:: Goal 1 ::
Reproduce word for word everything in the thread on drilling through metal from "Yes, a Dremel" down to "out without drilling.".
:: Goal 2 ::
Do these statements agree with the thread on drilling through metal? Give yes or no for each, quoting the deciding words. (a) The first hole should be drilled with a 3 or 4mm bit. (b) Cobalt bits are said to be less fragile. (c) One poster drilled the metal out using two different bits.

:: Document text ::
The usually way people fail is to spin a drill bit as fast as possible without pressing it into the work, resulting in a polished surface and a blunted drill bit. A decent, sharp drill bit with as much force as you can muster (and being careful at small sized) at slow to modest speeds will go through metal fast. Start with a 3 or 4mm bit for a pilot hole (the hardest bit) and work up.

If you're buying good bits, get some cobolt ones which will deal with hard metal too. Bit more fragile as a downside.
 
Thanks, that was my next guess, but I can quite get the angle grinder in there. Do you think a dremel with metal discs could do the same thing?
Yes, a Dremel and a metal bit will do this I recently did mine this way - I also cut through back off the stud down too (the bit on the back of the flange) and then just hammered them out without drilling.
 
I drilled mine out with the slow and lots of pressure approach. Used 3 different bits, gradually increasing in size.

I think i may have resharpened the bits a couple of times in the process.
Definitely don't want it going too fast, you want it to bite in and cut.
Good luck!

:: Target pointing data ::
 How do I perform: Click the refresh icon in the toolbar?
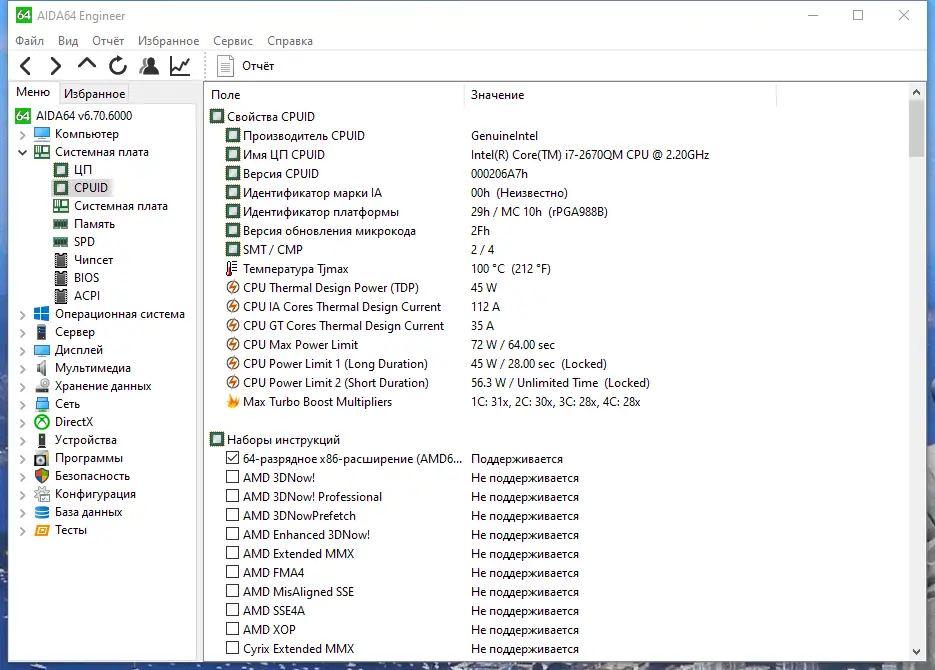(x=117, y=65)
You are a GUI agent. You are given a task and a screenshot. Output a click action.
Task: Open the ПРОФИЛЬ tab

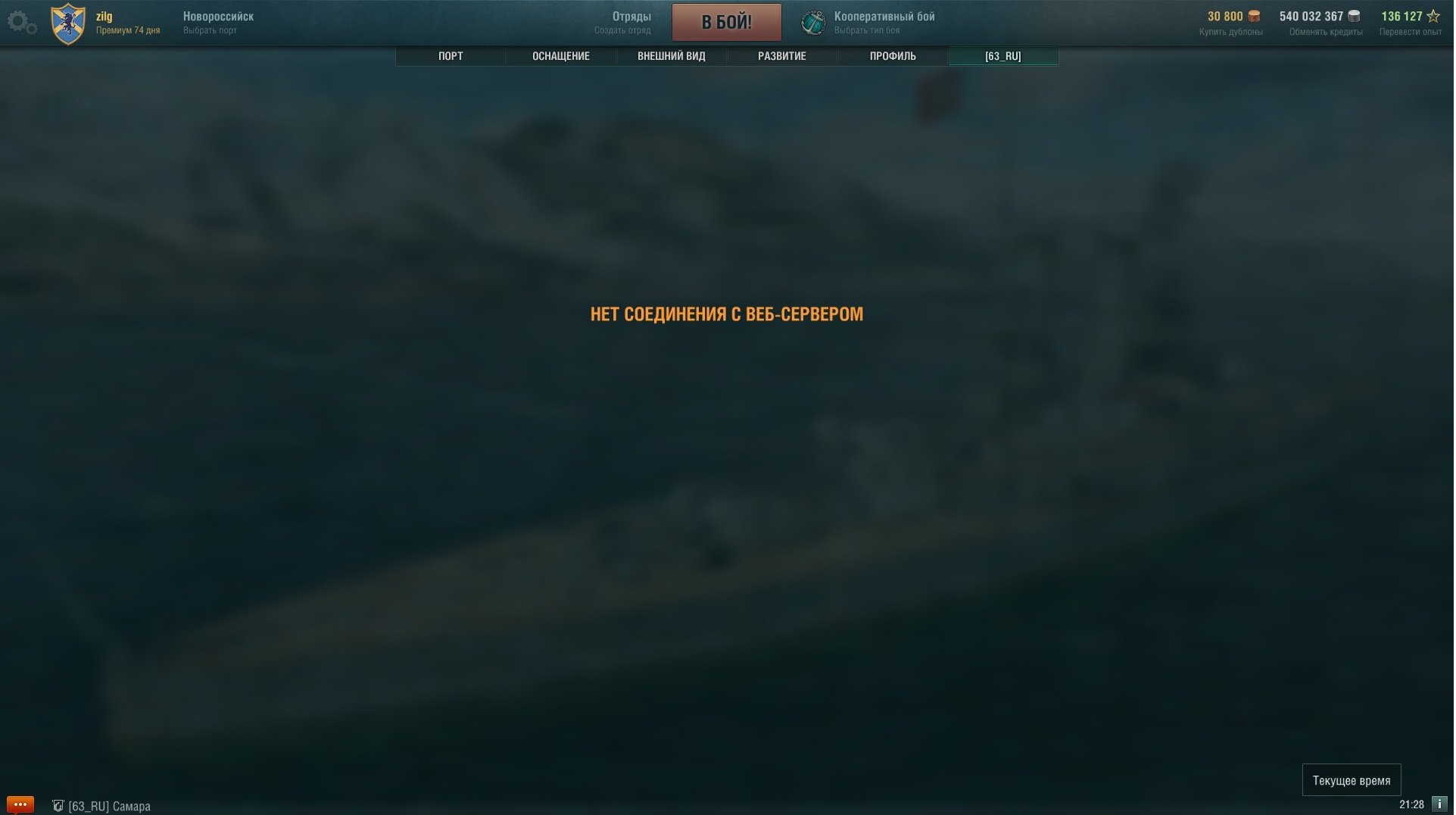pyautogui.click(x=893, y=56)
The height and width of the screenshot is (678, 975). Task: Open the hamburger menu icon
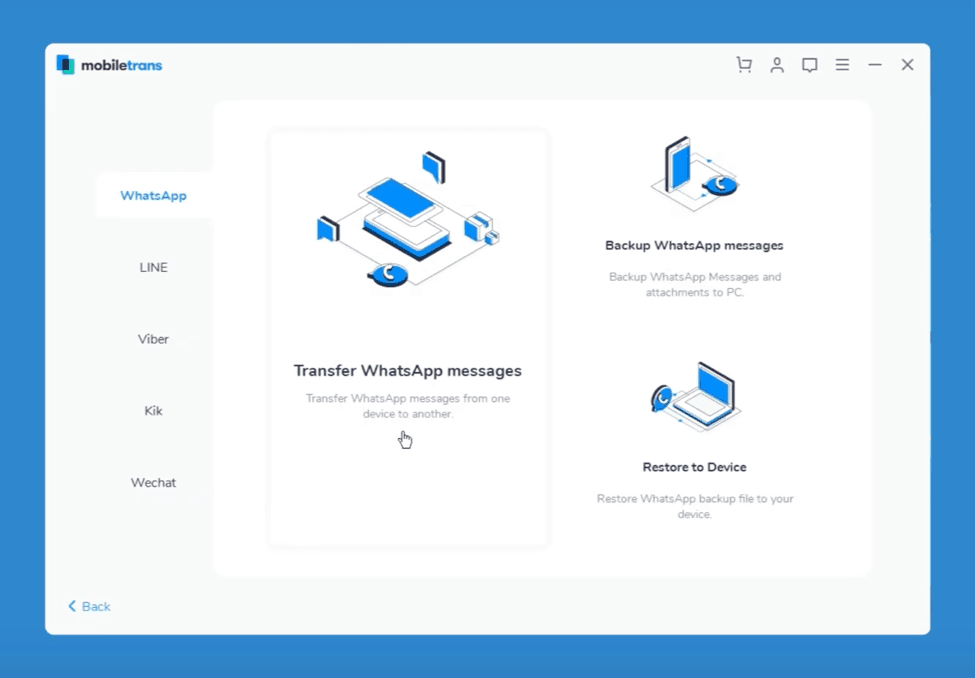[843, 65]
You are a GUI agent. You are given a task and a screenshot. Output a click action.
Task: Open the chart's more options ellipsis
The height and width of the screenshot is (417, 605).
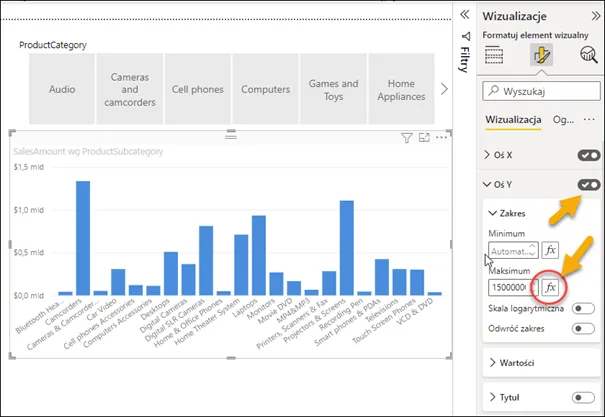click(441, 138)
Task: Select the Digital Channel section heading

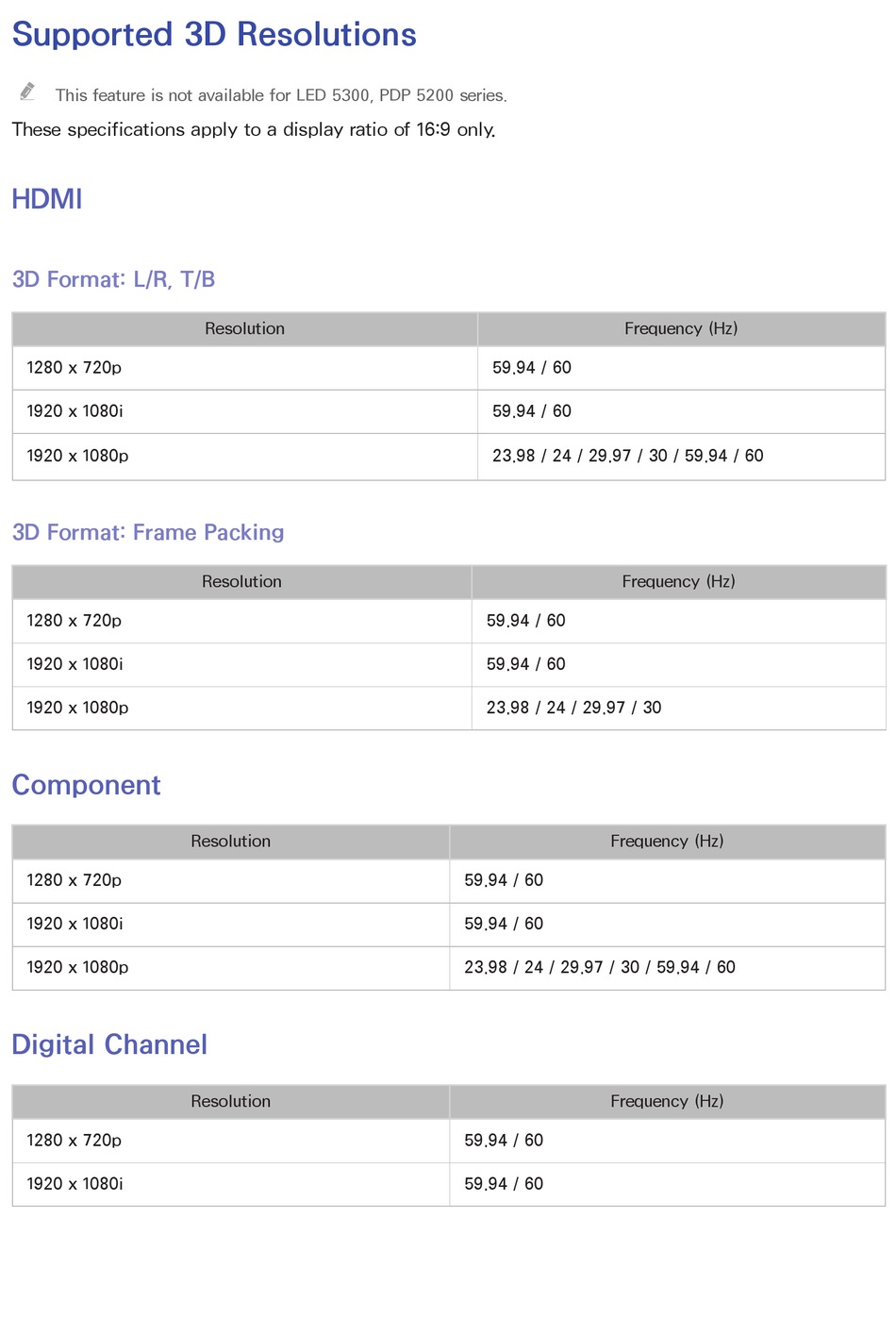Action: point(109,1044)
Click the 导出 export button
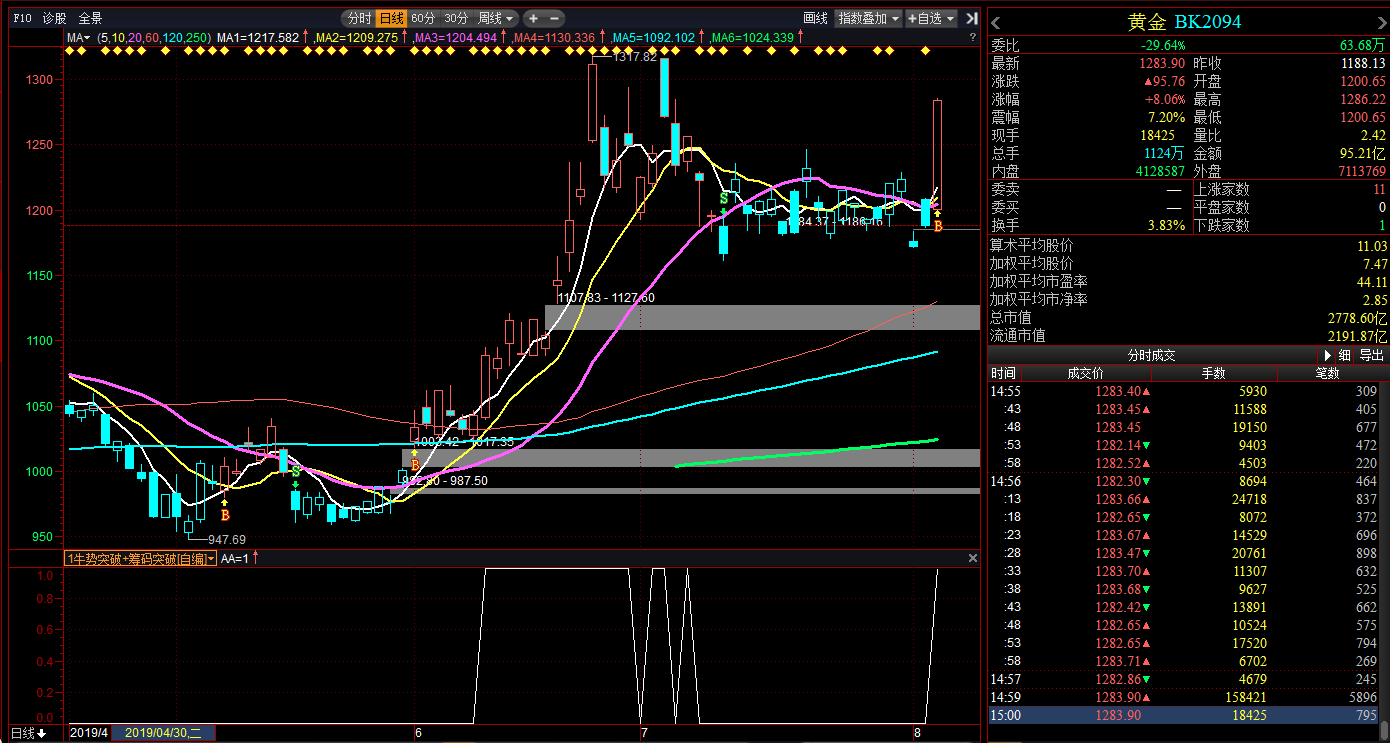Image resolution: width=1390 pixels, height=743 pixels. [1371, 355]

:: Expected output 1 ::
Yes, a Dremel and a metal bit will do this I recently did mine this way - I also cut through back off the stud down too (the bit on the back of the flange) and then just hammered them out without drilling.

:: Expected output 2 ::
(a) Yes: "Start with a 3 or 4mm bit for a pilot hole (the hardest bit) and work up."
(b) No: "Bit more fragile as a downside."
(c) No: "Used 3 different bits, gradually increasing in size."